Затем он бросился к машинке и отпечатал контракт. По нему Винсент не имел права нигде появляться в мужском обличье. Он не должен был никому говорить о том, что он – мужчина. Все его встречи будут происходить лишь в присутствии самого Либры или его ассистентки, Джеральдин Томпсон. Всякие сексуальные контакты ему запрещались сроком на год. И на этих условиях он в течение года будет эксклюзивным клиентом Сэма Лео Либры. Ему запрещалось также о чем-либо беседовать с репортерами, кроме обмена любезностями. Винсент прекрасно понимал, что год без секса он не протянет. Это противно природе. Но Либре говорить об этом он не собирался. Как-нибудь выкрутится. Все остальное его устраивало. Даже тридцать процентов, которые берет себе Либра в качестве комиссионных.
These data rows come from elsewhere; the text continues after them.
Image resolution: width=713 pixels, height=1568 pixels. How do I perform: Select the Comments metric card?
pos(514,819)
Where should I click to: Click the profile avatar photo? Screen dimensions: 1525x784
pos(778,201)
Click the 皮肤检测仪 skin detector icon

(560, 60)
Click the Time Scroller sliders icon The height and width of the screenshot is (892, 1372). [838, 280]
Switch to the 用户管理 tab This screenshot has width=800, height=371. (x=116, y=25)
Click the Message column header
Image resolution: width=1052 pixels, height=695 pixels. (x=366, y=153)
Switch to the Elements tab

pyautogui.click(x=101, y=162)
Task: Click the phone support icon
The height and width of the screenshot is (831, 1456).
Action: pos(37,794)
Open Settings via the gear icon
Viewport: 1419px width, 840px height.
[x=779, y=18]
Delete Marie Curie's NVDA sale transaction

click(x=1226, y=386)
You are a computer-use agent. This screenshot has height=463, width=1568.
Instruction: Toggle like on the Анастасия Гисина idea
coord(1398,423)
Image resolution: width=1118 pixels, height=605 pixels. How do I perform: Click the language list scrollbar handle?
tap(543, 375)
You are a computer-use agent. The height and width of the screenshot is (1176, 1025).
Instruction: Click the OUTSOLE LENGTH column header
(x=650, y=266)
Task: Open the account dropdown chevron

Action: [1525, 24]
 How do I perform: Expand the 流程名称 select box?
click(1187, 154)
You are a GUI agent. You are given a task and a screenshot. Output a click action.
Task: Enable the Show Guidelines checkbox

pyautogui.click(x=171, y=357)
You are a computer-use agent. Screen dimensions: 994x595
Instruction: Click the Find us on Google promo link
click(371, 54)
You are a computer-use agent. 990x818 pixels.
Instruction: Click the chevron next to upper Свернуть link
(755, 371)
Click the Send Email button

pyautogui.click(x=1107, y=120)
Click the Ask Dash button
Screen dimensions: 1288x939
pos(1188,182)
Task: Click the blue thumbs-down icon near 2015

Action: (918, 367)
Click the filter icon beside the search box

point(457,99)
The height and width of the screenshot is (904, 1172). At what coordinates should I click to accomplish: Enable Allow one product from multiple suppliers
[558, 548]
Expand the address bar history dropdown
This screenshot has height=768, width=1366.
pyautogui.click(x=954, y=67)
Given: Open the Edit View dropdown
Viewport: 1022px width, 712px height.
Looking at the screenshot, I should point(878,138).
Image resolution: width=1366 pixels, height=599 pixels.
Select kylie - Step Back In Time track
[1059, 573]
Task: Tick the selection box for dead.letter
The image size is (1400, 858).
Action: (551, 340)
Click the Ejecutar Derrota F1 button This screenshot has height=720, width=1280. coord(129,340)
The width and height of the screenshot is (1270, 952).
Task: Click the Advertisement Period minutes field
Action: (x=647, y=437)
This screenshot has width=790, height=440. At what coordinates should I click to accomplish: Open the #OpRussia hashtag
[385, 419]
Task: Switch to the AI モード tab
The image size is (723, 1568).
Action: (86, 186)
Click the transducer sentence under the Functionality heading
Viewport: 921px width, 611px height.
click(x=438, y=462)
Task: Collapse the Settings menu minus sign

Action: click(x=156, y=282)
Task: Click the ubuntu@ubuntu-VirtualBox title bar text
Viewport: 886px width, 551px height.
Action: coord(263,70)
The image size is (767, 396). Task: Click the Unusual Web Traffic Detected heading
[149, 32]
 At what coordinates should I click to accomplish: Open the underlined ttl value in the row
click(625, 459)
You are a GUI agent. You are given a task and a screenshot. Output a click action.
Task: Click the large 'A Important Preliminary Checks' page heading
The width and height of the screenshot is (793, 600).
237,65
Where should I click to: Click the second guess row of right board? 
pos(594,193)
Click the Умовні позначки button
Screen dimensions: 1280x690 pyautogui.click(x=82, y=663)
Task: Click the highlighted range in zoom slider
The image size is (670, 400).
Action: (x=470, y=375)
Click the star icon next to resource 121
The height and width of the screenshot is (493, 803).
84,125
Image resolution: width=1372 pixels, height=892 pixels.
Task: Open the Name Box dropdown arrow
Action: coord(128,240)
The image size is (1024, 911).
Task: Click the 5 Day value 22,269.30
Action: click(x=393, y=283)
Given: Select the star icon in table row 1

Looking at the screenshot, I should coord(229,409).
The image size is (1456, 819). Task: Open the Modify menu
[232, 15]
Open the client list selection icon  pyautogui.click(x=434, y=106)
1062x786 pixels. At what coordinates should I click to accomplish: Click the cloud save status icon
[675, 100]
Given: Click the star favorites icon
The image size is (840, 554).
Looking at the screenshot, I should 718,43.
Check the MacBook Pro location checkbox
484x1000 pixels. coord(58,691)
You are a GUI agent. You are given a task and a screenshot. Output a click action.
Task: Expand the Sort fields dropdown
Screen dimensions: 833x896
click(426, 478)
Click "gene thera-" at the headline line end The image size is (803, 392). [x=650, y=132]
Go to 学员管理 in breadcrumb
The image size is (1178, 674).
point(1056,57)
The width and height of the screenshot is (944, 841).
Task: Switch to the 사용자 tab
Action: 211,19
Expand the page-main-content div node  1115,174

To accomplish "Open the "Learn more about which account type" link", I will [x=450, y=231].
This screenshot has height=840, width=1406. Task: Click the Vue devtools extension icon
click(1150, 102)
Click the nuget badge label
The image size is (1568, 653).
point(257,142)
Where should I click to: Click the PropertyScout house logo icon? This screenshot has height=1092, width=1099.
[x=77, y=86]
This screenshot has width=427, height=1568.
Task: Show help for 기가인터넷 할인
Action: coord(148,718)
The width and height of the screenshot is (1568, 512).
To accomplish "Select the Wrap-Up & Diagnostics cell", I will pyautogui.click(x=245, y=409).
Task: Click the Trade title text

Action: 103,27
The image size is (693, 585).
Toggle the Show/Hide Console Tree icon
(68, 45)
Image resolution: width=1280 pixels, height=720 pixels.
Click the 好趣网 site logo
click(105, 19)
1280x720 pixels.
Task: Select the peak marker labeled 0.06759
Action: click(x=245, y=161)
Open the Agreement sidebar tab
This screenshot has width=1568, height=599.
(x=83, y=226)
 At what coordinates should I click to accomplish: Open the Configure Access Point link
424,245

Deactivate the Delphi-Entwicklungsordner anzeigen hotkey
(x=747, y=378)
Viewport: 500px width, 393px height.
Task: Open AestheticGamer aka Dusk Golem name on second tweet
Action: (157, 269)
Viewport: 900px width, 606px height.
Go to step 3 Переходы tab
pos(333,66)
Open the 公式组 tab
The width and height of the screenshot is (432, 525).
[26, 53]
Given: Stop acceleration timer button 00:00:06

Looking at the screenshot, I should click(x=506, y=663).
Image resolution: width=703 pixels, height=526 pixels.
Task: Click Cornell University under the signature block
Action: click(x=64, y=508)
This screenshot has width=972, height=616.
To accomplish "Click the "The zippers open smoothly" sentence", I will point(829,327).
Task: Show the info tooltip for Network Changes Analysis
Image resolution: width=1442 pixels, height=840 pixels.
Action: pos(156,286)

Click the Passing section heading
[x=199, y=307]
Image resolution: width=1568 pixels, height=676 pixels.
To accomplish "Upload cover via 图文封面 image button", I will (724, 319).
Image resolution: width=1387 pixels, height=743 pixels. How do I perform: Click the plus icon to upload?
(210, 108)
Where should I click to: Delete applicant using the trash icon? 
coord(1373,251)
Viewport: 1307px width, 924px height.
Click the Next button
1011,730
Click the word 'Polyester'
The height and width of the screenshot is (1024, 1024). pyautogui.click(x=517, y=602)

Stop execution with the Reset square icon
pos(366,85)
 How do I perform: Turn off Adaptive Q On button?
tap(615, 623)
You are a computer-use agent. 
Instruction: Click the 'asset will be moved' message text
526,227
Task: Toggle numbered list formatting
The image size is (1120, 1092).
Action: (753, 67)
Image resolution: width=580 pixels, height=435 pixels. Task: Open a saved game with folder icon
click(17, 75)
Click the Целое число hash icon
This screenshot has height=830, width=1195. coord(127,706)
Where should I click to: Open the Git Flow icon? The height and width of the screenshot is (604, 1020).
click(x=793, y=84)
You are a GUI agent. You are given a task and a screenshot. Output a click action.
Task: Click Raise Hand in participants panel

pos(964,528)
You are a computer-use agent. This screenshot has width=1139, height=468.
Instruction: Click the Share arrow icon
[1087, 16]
– Придется не спускать с тебя глаз, – заявил Либра. – Знаю, я вас, вы те еще фрукты. Стоит отвернуться, вы уже на четвереньках стоите в ближайшей аллее. Увижу – уши оторву. С кем ты живешь?
– С родителями, – ответил Винсент.
– И где?
– Ирвингтон, Нью-Джерси.
– Отныне ты живешь в Нью-Йорке с Джерри Томпсон. Будешь спать на диване.
Кто эта Джерри Томпсон? Какая-нибудь злобная тетка? Винсент почувствовало, что заранее ее боится. Он не хотел жить с чужим человеком. Может, он будет жить с Фред. У нее есть любовник, но наверное, они найдут для него какое-нибудь место в углу. Он мог спать даже на полу.
– Я мог бы жить с Фред, – сказал он. – Я знаю ее.
– Джерри тебе понравится. А Фред слишком занята, чтобы заботиться о тебе. Фред на меня не работает. А Джерри придется следить за тобой, если я прикажу ей это.
– Кажется, я буду узником, – пробормотал Винсент.
– Ты не ошибся… Одно неверное слово, одна промашка и тебя не будет. Не я выброшу тебя, мисс Бонни Паркер, тебя выбросит публика. Она тебя уничтожит. В сегодняшние передовицы завернут завтрашние отбросы. Запомни это.
Винсент вздрогнул – он явственно представил себе, как в его лицо, опубликованное в газете, заворачивают гнилой салат и яичную скорлупу. Как ужасно. Но Джерри тоже внушала ему страх. Он не был знаком ни с одной нормальной девушкой, кроме Фред. Что он мог ей сказать? А может она тоже ненормальная… Может она лесбиянка. Это будет еще хуже. Лесбиянок на свете столько же, сколько гомосексуалистов, ей больше некем быть, как лесбиянкой, потому что мир полон гомосексуалистов. – Я буду скучать по маме, – сказал Винсент.
– Можешь видеться с ней, когда захочешь. Но я хочу, чтобы жил ты в Нью-Йорке, где я смогу наблюдать за тобой. И кроме того, ты должен быть рядом с работой. Я не хочу, чтобы ты утомлялся, разъезжая в метро.